*EXERCISE:* Starting with the line that contains "Name, E-Mail-Adresse und" and stopping after the line that contains "Impressum (482, 2556)", return each line below exactly as written, with no others.

*RECORDS PROVIDED:*
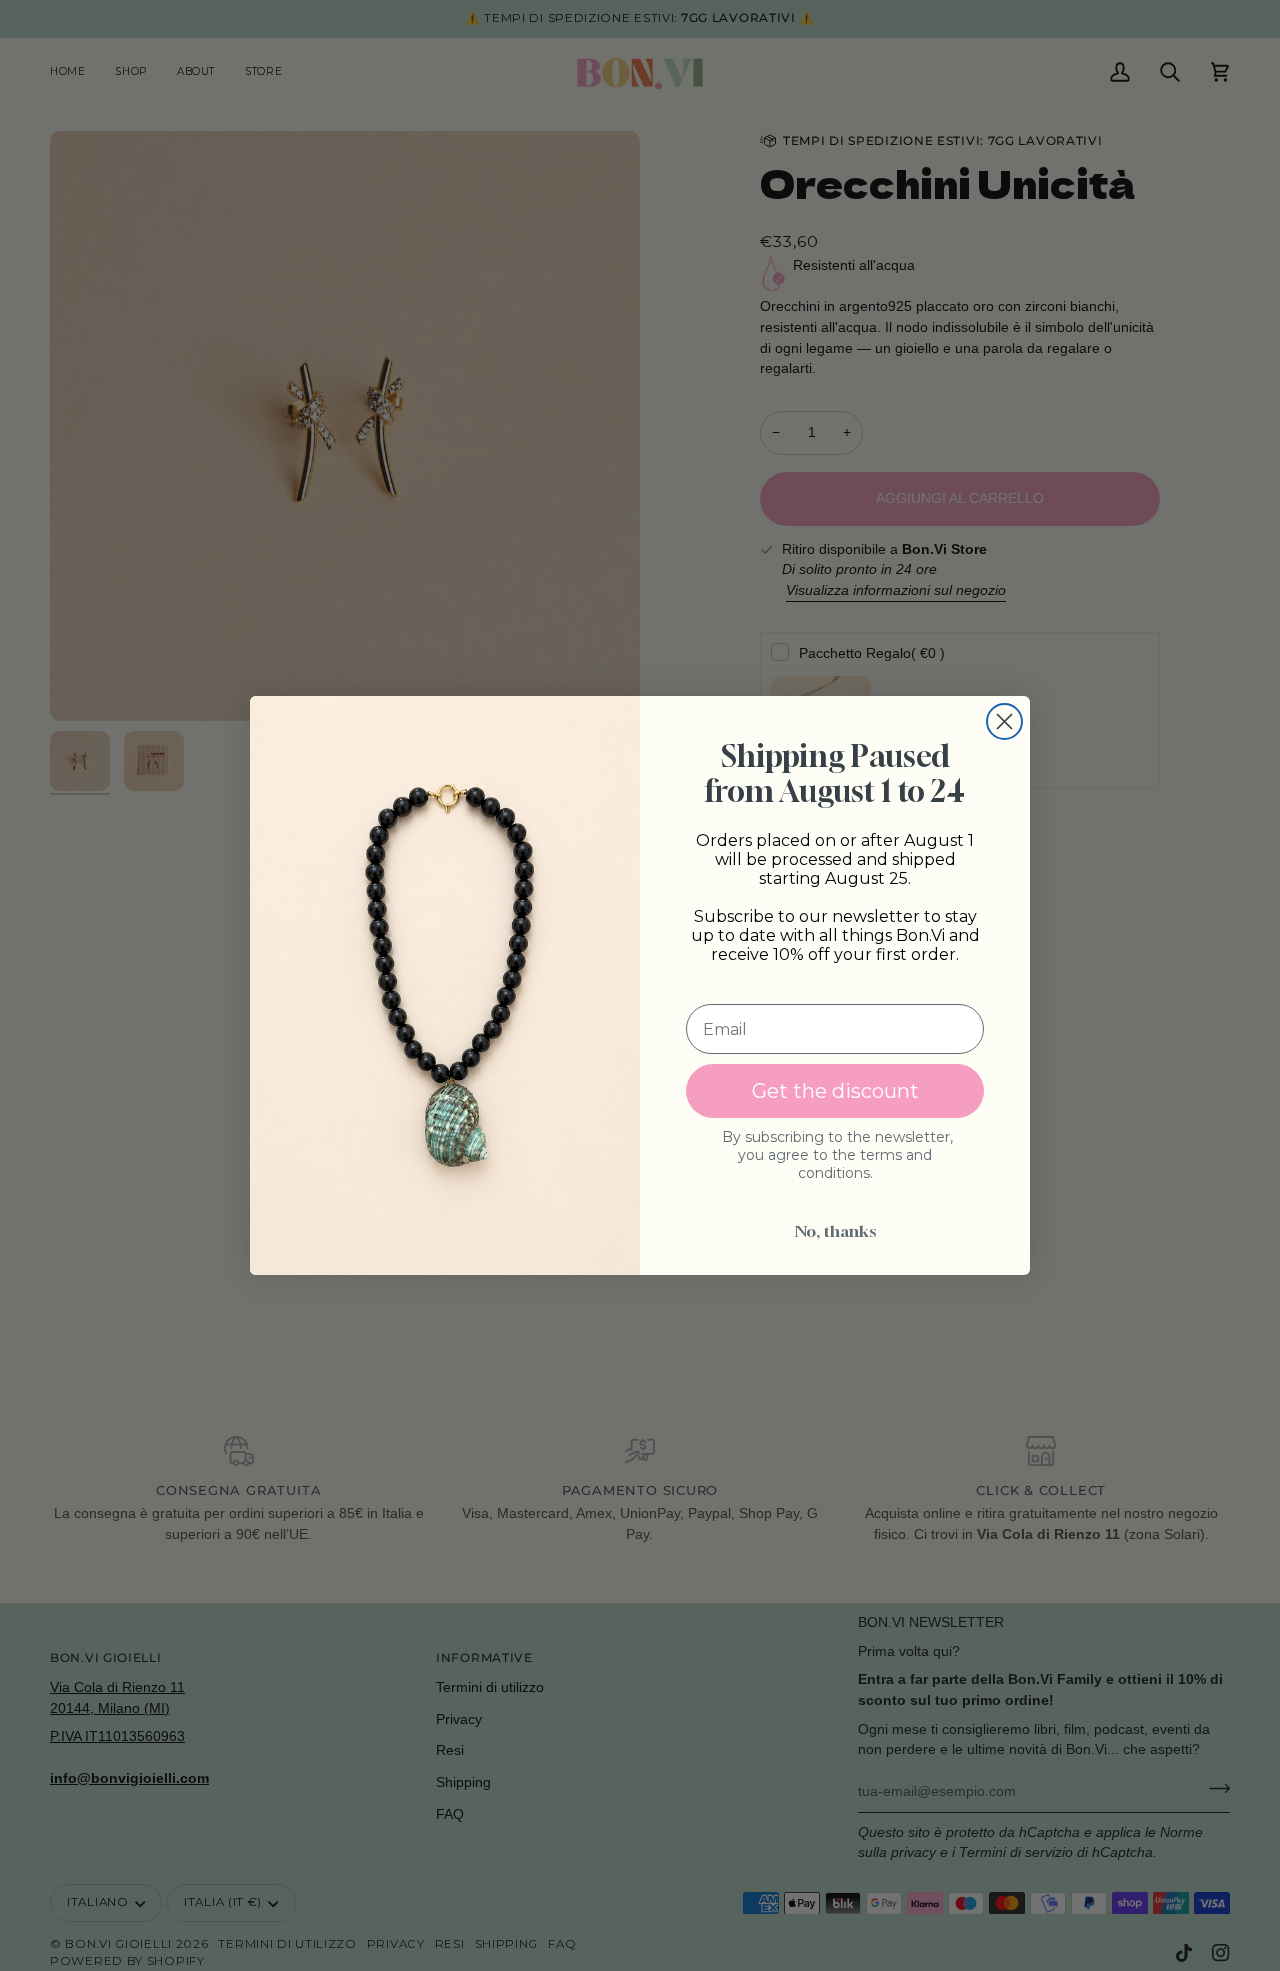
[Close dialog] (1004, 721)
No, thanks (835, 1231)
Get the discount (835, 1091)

...

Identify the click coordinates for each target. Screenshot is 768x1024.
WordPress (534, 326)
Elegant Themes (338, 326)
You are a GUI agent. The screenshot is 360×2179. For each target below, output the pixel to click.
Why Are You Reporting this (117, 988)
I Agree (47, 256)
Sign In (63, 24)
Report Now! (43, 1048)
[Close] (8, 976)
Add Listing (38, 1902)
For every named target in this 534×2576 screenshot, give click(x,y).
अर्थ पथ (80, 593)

...

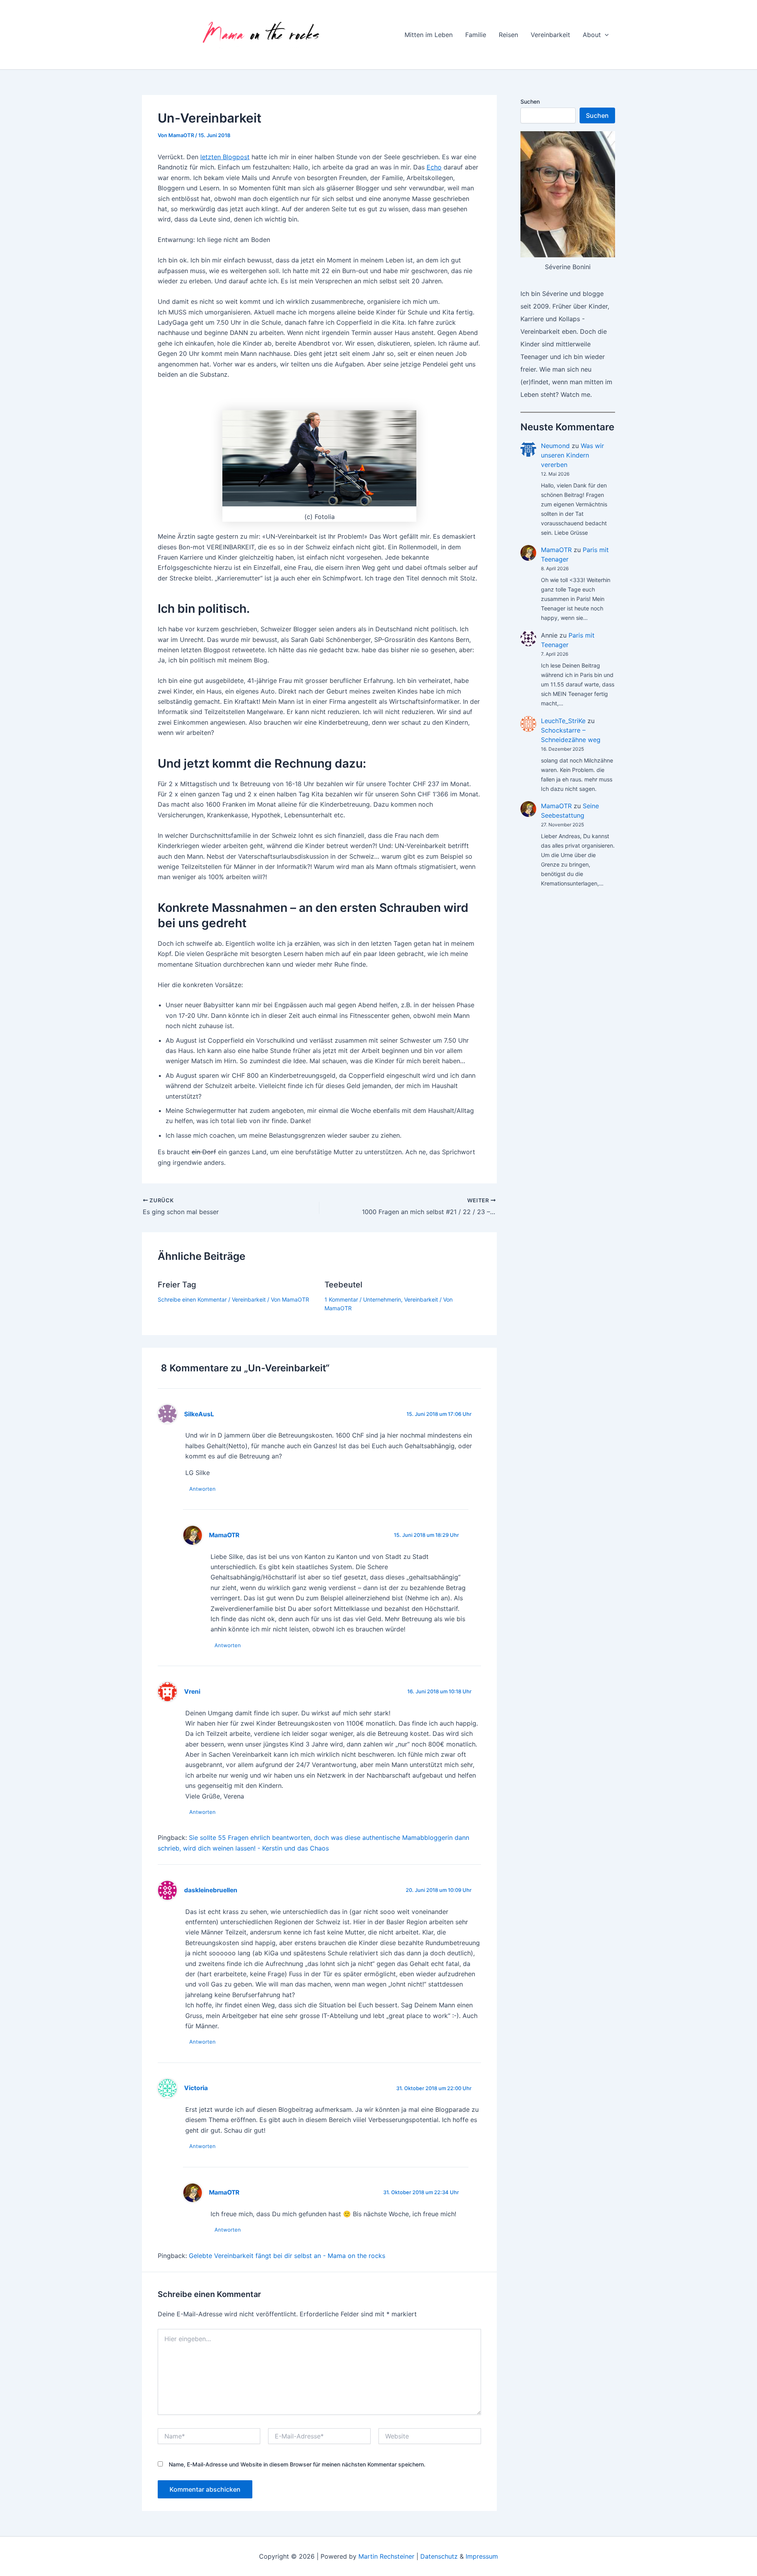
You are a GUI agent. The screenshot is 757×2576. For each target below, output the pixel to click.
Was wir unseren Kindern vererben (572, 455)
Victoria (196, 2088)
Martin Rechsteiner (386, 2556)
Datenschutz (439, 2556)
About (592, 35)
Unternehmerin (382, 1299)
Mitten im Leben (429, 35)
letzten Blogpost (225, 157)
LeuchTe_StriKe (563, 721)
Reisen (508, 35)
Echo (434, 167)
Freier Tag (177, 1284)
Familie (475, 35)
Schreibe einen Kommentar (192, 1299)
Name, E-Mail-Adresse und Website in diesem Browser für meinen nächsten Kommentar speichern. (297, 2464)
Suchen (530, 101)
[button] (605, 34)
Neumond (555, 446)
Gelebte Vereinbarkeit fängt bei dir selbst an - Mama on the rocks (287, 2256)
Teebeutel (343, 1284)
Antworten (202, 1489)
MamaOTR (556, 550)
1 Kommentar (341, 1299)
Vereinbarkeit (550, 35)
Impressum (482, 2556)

*ANSWER SPACE:*
Name, E-Mail-Adresse und Website in diesem Browser für meinen nächsten Kommentar speichern. (297, 2464)
Suchen (530, 101)
[button] (605, 34)
Neumond (555, 446)
Gelebte Vereinbarkeit fängt bei dir selbst an - Mama on the rocks (287, 2256)
Teebeutel (343, 1284)
Antworten (202, 1489)
MamaOTR (556, 550)
1 Kommentar (341, 1299)
Vereinbarkeit (550, 35)
Impressum (482, 2556)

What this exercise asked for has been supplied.